Good morning friends! We are in the middle of a facelift over here and I greatly appreciate your patience while we make all of the necessary changes! Now, about that salmon:
Every sunday, pre-baby and pro-free time, I would plug in my headphones, make a game plan, and get in a ‘cooking zone’. By the end of the day, I had a couple of dishes for the week and an ‘elaborate’ Sunday dinner. I would sink into the couch at 9 o’clock, put my feet up, and be completely exhausted and satisfied at the same time.
Those days are gone but I still enjoy making a game plan and ‘plugging in’ for 30 minutes to enjoy the perfect spring/summertime meal.

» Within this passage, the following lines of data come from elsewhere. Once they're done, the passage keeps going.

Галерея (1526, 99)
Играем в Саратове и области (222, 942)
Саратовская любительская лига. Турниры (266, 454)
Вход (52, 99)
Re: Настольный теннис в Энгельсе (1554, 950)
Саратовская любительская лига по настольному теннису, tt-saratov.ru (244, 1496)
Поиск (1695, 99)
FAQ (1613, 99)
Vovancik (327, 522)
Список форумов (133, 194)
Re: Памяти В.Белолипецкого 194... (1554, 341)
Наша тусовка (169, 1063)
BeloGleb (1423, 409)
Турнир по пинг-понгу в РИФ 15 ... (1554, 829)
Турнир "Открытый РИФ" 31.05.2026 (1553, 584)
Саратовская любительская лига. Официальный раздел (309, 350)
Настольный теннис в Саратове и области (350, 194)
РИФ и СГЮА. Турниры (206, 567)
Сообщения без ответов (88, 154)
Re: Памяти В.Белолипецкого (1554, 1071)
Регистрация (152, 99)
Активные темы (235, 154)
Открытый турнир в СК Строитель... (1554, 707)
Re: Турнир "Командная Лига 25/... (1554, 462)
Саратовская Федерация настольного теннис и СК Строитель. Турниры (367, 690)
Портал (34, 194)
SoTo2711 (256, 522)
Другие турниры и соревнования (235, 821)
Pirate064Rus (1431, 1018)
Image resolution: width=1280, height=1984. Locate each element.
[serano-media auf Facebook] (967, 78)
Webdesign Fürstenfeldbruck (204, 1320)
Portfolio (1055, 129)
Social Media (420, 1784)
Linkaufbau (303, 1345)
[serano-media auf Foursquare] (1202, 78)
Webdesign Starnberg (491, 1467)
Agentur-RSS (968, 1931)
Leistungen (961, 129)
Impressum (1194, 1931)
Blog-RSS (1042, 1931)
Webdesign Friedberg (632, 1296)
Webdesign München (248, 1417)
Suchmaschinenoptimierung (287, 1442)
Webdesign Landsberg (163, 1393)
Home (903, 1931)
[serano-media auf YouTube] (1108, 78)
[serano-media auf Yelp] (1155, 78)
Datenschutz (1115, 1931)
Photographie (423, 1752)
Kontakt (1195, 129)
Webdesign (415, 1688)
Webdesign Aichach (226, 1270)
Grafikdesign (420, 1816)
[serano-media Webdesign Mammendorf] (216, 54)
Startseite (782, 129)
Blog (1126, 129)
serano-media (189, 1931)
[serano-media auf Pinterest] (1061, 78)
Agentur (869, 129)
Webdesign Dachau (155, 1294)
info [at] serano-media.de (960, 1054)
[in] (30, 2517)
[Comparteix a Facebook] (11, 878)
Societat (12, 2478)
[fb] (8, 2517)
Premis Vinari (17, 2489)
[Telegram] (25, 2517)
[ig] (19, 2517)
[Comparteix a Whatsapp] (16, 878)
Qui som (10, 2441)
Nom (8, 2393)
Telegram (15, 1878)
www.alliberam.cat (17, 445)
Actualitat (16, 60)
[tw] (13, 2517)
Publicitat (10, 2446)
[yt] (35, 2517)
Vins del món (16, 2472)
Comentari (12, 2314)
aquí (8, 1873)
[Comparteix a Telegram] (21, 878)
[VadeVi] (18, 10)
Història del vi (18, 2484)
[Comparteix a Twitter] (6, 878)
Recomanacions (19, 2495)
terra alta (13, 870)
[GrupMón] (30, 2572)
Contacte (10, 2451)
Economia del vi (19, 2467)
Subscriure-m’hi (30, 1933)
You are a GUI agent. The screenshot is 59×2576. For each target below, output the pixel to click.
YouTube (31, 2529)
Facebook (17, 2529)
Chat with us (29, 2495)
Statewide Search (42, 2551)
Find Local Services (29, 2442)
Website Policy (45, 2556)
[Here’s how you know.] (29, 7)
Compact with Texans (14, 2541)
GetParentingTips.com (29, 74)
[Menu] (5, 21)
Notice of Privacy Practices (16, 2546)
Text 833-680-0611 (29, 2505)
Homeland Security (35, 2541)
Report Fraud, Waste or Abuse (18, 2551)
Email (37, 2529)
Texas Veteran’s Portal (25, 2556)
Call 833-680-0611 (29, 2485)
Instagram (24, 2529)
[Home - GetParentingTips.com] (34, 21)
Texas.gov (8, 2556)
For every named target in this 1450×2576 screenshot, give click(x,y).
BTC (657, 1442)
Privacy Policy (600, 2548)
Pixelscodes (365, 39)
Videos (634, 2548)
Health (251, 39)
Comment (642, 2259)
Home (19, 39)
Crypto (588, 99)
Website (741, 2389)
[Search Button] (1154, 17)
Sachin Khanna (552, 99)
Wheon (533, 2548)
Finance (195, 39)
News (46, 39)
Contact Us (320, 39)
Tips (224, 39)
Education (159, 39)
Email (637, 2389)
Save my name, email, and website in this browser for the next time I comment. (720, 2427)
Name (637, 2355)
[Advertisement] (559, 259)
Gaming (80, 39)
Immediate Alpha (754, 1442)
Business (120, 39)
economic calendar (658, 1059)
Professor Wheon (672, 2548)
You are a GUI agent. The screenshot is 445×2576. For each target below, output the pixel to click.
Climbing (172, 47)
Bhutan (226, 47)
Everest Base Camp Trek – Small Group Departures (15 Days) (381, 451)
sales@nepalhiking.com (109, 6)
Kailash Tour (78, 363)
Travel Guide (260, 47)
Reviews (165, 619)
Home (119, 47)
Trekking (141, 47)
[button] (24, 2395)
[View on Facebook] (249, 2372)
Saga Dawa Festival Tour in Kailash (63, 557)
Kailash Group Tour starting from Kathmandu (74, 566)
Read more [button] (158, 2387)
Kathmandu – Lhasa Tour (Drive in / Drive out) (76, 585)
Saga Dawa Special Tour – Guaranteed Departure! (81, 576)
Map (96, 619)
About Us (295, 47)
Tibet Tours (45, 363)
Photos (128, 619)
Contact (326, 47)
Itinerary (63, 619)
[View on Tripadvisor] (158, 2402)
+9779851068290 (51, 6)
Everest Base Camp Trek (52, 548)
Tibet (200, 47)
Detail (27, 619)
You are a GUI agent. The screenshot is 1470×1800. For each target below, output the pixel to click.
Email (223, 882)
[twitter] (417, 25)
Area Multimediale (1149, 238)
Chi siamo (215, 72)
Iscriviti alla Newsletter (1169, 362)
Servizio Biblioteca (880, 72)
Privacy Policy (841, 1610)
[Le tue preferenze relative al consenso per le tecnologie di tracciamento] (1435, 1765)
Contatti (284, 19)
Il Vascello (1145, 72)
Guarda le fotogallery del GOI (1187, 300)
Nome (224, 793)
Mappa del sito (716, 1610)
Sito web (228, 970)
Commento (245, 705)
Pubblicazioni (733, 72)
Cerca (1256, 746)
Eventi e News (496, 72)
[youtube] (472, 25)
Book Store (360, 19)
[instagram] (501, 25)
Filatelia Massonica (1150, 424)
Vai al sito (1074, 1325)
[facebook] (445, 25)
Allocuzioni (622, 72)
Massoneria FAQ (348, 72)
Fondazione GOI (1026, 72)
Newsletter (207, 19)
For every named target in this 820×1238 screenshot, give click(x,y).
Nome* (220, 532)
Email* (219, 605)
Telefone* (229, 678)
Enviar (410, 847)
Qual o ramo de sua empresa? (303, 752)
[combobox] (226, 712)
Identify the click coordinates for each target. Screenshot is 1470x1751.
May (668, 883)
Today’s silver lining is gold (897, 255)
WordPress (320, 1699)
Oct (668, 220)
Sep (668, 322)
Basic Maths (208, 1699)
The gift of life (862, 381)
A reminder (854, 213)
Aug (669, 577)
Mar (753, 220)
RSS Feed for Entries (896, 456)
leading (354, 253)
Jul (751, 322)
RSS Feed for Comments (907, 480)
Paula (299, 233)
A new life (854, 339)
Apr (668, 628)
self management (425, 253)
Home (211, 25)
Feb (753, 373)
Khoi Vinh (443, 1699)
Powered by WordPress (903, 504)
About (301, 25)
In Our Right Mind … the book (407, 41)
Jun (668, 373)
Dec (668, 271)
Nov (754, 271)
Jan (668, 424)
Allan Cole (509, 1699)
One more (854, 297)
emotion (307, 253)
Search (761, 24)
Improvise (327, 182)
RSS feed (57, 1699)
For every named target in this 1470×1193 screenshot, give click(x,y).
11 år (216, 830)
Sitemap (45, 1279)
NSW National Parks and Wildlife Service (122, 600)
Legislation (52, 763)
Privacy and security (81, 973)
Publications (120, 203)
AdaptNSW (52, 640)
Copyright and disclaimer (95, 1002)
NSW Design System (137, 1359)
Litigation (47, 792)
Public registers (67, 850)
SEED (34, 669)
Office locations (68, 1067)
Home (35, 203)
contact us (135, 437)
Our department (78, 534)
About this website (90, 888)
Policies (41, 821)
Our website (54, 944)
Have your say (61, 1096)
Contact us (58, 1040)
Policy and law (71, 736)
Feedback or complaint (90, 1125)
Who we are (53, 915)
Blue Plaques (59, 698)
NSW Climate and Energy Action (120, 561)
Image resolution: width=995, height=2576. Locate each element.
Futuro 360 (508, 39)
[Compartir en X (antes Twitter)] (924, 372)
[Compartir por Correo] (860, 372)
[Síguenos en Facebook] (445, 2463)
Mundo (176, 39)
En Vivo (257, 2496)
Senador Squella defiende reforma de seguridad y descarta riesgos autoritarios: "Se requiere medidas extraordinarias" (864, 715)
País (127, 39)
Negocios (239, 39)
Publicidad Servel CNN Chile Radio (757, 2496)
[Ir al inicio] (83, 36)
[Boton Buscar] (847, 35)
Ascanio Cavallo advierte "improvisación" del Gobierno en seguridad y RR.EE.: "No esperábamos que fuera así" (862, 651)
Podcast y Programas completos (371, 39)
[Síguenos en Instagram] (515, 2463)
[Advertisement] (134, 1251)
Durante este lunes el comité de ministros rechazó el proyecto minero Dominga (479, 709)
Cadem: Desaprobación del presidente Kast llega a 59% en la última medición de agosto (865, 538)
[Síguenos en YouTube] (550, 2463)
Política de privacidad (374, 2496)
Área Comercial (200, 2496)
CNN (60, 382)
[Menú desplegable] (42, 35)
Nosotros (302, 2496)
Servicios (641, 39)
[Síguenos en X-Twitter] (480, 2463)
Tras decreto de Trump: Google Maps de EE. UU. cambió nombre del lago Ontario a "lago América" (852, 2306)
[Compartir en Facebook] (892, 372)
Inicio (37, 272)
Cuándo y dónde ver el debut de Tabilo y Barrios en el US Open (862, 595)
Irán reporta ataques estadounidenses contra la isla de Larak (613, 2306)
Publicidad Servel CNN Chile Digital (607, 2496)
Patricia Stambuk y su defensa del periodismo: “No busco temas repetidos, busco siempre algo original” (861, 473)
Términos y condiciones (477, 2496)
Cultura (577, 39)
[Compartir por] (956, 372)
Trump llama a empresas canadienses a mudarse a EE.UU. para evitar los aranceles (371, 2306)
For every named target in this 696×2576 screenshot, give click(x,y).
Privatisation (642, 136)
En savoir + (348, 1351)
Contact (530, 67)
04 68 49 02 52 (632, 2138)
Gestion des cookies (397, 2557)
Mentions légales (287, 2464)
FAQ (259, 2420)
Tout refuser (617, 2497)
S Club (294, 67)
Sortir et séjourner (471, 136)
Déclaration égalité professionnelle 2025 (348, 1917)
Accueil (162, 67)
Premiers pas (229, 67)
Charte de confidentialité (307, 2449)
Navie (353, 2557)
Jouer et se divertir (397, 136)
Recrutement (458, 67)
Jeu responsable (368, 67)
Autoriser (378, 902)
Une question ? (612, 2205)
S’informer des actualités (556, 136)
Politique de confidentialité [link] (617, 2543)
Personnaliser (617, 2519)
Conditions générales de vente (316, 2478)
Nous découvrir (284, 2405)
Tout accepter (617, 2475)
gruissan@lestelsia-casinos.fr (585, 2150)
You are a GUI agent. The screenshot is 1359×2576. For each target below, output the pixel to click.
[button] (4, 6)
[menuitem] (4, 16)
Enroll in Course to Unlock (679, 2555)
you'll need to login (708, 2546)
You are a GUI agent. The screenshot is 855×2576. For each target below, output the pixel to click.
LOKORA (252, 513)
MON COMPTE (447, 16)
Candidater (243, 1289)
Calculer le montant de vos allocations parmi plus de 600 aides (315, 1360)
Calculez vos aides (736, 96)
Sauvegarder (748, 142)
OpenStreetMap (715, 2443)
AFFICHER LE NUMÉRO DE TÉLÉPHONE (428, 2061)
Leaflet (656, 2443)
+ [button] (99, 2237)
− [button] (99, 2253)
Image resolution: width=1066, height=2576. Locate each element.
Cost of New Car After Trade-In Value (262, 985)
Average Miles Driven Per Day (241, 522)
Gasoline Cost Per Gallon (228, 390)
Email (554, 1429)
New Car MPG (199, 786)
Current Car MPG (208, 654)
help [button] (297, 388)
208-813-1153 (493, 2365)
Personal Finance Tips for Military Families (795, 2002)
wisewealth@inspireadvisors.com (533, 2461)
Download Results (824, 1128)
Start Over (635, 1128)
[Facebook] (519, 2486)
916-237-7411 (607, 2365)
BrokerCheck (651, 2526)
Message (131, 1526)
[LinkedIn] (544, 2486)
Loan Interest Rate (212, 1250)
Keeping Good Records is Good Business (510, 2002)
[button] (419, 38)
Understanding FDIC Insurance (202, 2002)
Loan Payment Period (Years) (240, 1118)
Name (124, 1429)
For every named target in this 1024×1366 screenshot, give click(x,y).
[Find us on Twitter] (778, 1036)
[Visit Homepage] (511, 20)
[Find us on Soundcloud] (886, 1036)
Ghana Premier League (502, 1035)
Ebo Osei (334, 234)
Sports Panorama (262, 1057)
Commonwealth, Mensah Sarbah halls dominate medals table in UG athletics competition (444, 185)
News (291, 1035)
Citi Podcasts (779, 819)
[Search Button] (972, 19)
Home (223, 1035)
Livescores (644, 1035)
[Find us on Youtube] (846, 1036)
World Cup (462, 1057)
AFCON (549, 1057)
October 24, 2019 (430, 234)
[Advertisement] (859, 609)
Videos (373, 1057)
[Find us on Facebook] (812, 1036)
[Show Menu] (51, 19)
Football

We always have cherry tomatoes on the counter (we love Nature Sweet, they’re always firm and sweet (no one likes a squishy tomato)) and basil growing on the window sill. All I needed was some wild salmon and this dish, inspired by a recipe from Ina Garden’s Foolproof Cookbook, was on the table in 30 minutes. I served it with a simple spinach salad and a glass of wine. yum.
Your 30 Minute Game Plan
1. Preheat the oven to 375 F’
2. Season salmon, sear top and bottom. Set aside
3. Chop the onion and garlic. Start cooking onions.
4. While the onions are cooking, wash and slice your tomatoes.
5. Place the salmon in the oven. Cook 7-8 minutes per inch
6. Add the garlic and tomatoes to your pan.
7. Add the balsamic and basil.
8. Remove the Salmon from the oven.
9. Top with tomatoes. Serve.
Salmon with Melting Cherry Tomatoes
1 cup finely chopped sweet onion
3 cloves of garlic
1 pint of Nature Sweet Cherry Tomatoes (red, yellow, or both)
1/2 tsp salt
1/4 tsp pepper
1 tablespoon balsamic vinegar
2 Tablespoons of julienned basil
4 6 oz filets of salmon (preferably wild)
Preheat oven to 375. Prepare a baking sheet with parchment, foil, or a sil-pat. Season both sides of the salmon, including the skin. Heat a medium frying pan over medium heat, grease a pan with olive oil (I used a Misto, but you can use pam or just use 1/2 tsp olive oil). When the pan is hot place the salmon, skin side down, in the pan and sear until crispy, flip and sear until the top has a bit of a brown ‘crust’ on top. Set aside.
In a separate pan, heat 1 tsp of olive oil over medium heat and add the onions. Cook for about 5 minutes until the onions are soft, translucent, but not browned.